* WORK TO COMPLETE: The lines to be extracted begin at the line containing "Given: Select the KSP's submenu item" and end at the last line of the data below; copy them exactly and leave out the pictures.

--------------------

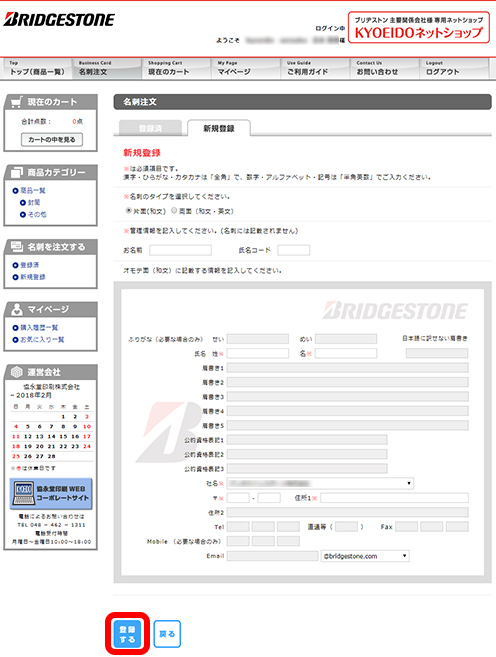Click the 名刺を注文する panel icon
Image resolution: width=496 pixels, height=657 pixels.
pos(16,247)
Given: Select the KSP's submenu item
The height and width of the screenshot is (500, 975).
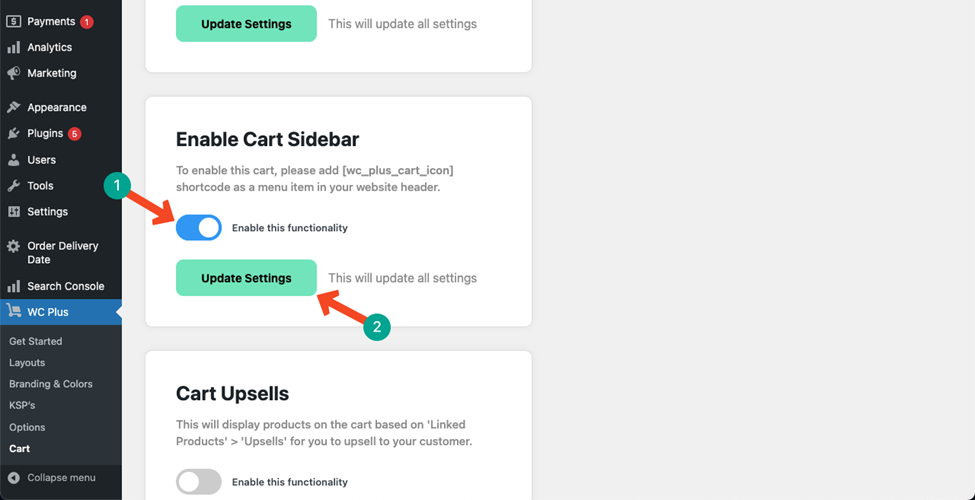Looking at the screenshot, I should click(22, 405).
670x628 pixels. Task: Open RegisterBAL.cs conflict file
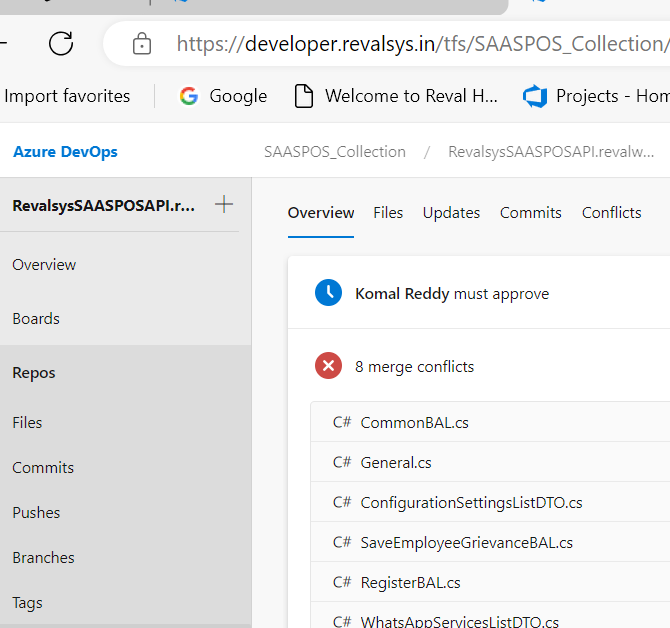(410, 582)
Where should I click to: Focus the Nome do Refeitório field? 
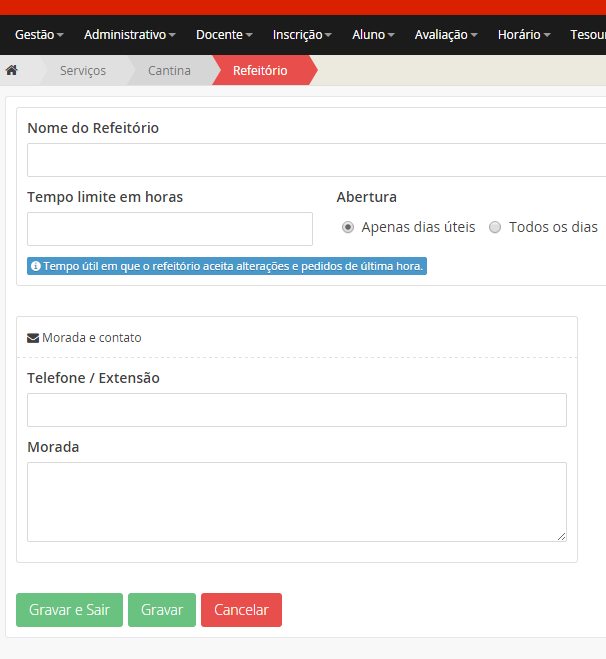point(316,160)
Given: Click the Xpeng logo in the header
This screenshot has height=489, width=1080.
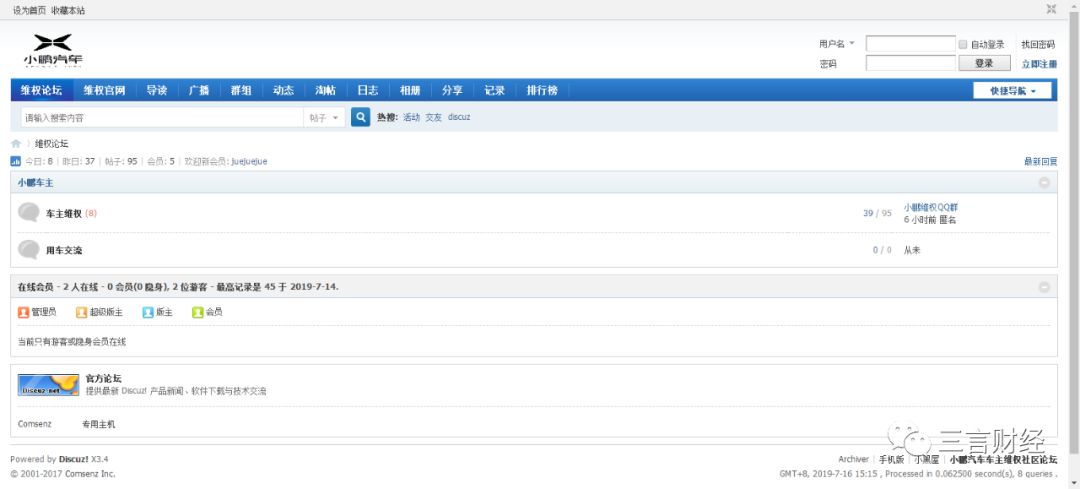Looking at the screenshot, I should coord(53,50).
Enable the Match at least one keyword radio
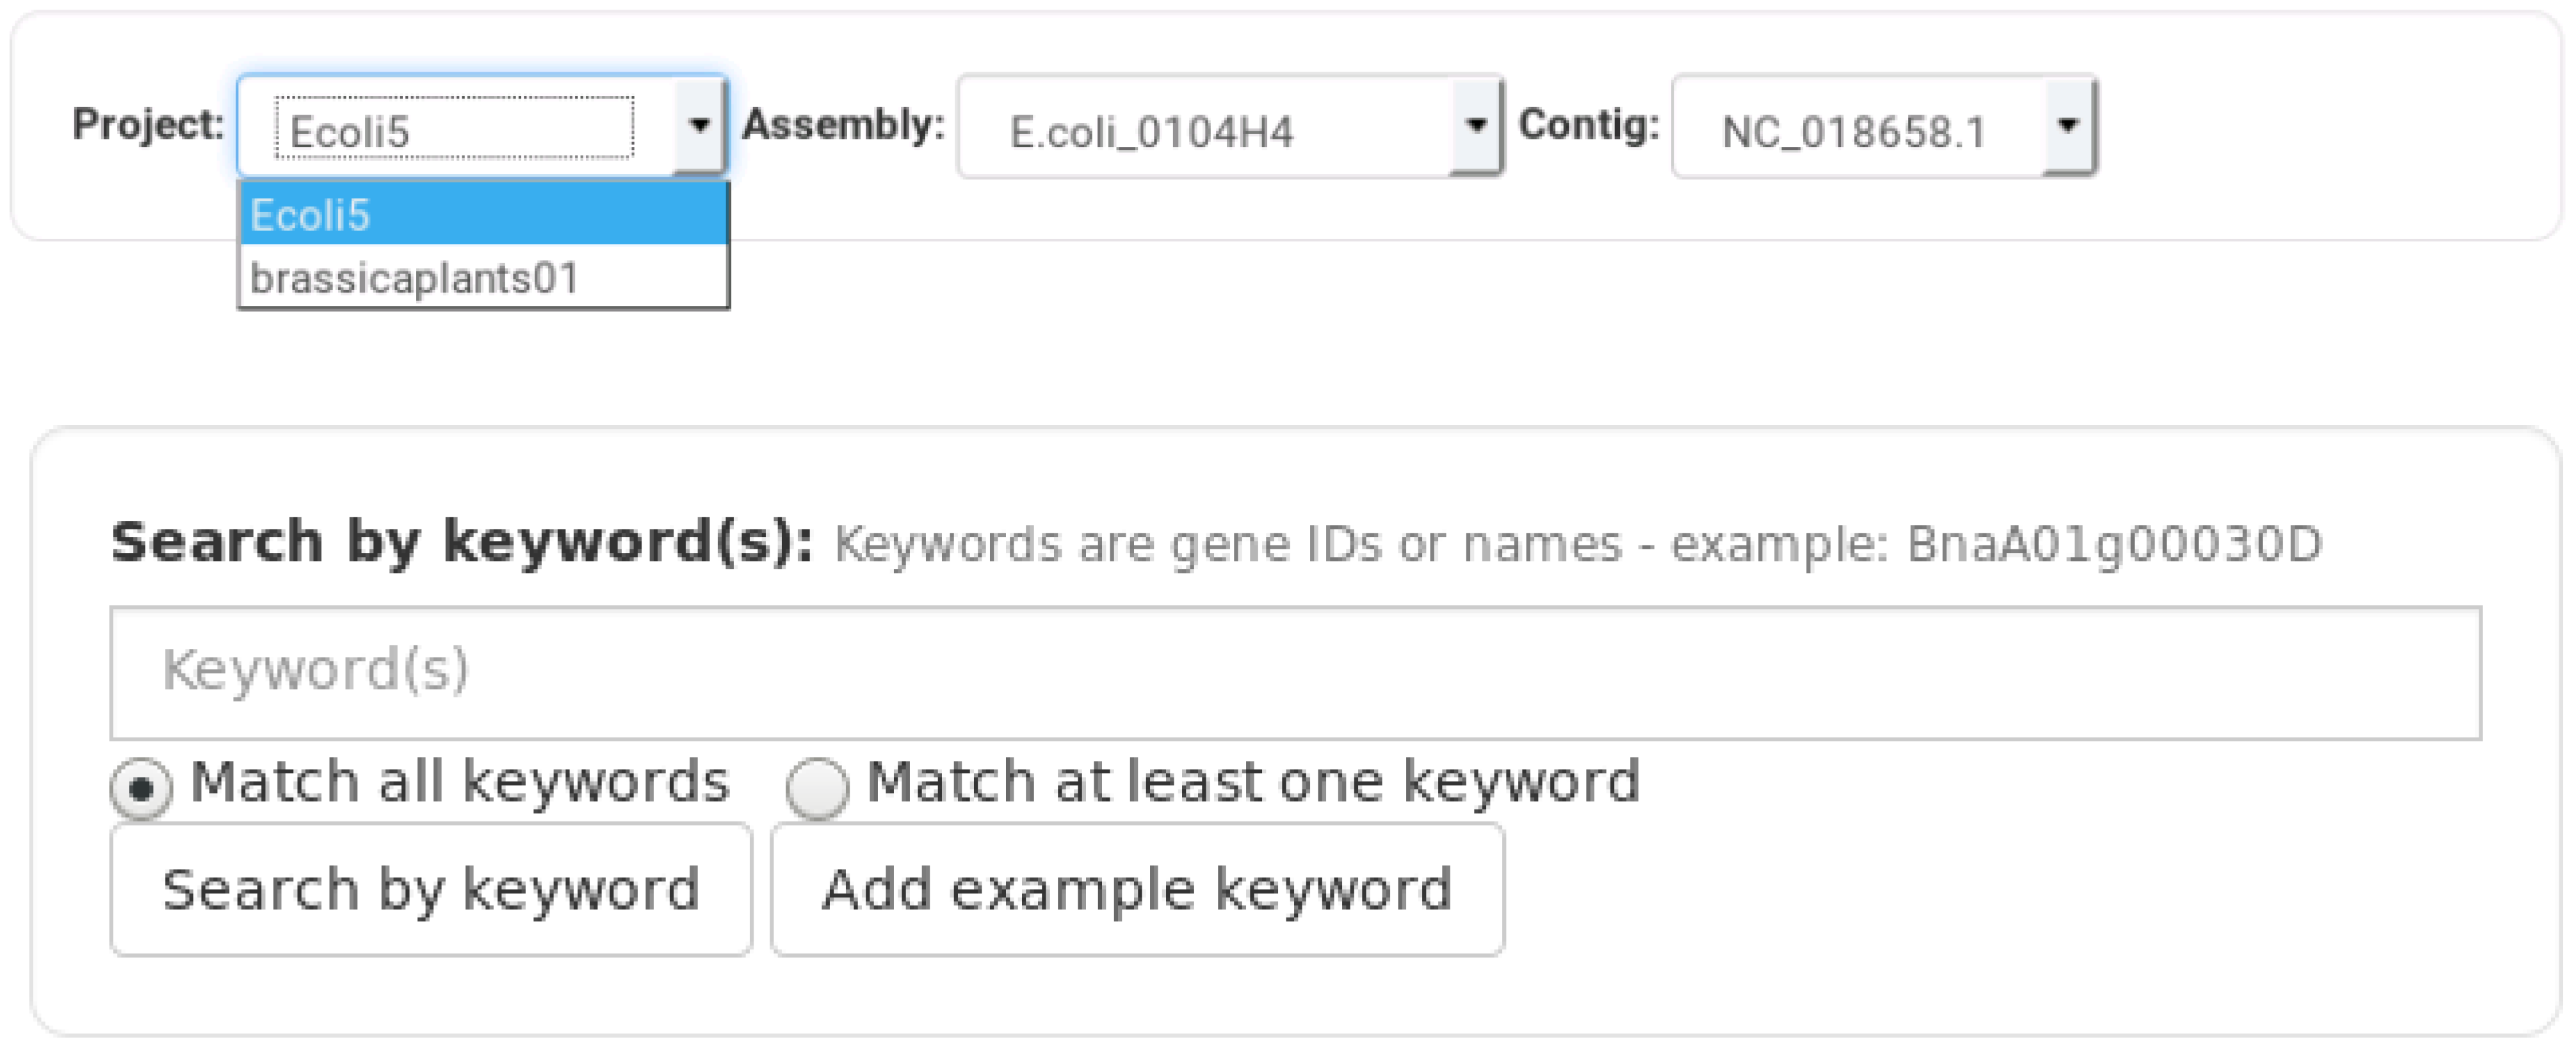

--------------------

* RESPONSE TO THE EXERCISE:
Given: Select the KSP's submenu item
The height and width of the screenshot is (500, 975).
Looking at the screenshot, I should click(22, 405).
670x628 pixels. Task: Open RegisterBAL.cs conflict file
(410, 582)
Where should I click to: Focus the Nome do Refeitório field? 
point(316,160)
Given: Click the Xpeng logo in the header
This screenshot has height=489, width=1080.
Looking at the screenshot, I should coord(53,50).
Enable the Match at least one keyword radio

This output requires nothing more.